BEGIN Material for the task

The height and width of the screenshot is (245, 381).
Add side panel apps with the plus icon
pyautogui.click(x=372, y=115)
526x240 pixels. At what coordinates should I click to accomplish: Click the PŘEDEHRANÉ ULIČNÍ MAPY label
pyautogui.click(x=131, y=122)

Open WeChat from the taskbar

END Material for the task
BEGIN Material for the task

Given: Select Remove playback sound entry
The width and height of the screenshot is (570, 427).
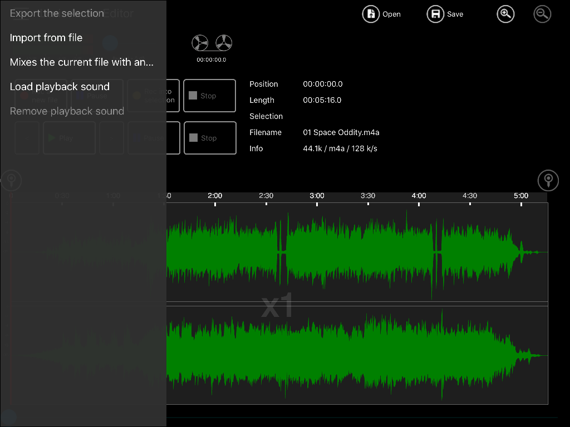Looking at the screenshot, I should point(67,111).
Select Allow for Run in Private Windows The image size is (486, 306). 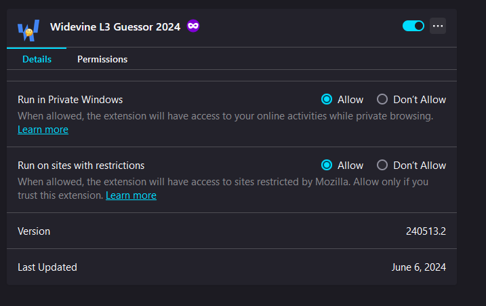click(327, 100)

END Material for the task

# How to complete this task
Go through the listing above and write out exactly the lines starting with the one holding "The height and" and running through the one holding "Open WeChat from the taskbar", ends included, and no others.

# Task solution
The height and width of the screenshot is (245, 381).
Add side panel apps with the plus icon
pyautogui.click(x=372, y=115)
526x240 pixels. At what coordinates should I click to accomplish: Click the PŘEDEHRANÉ ULIČNÍ MAPY label
pyautogui.click(x=131, y=122)

Open WeChat from the taskbar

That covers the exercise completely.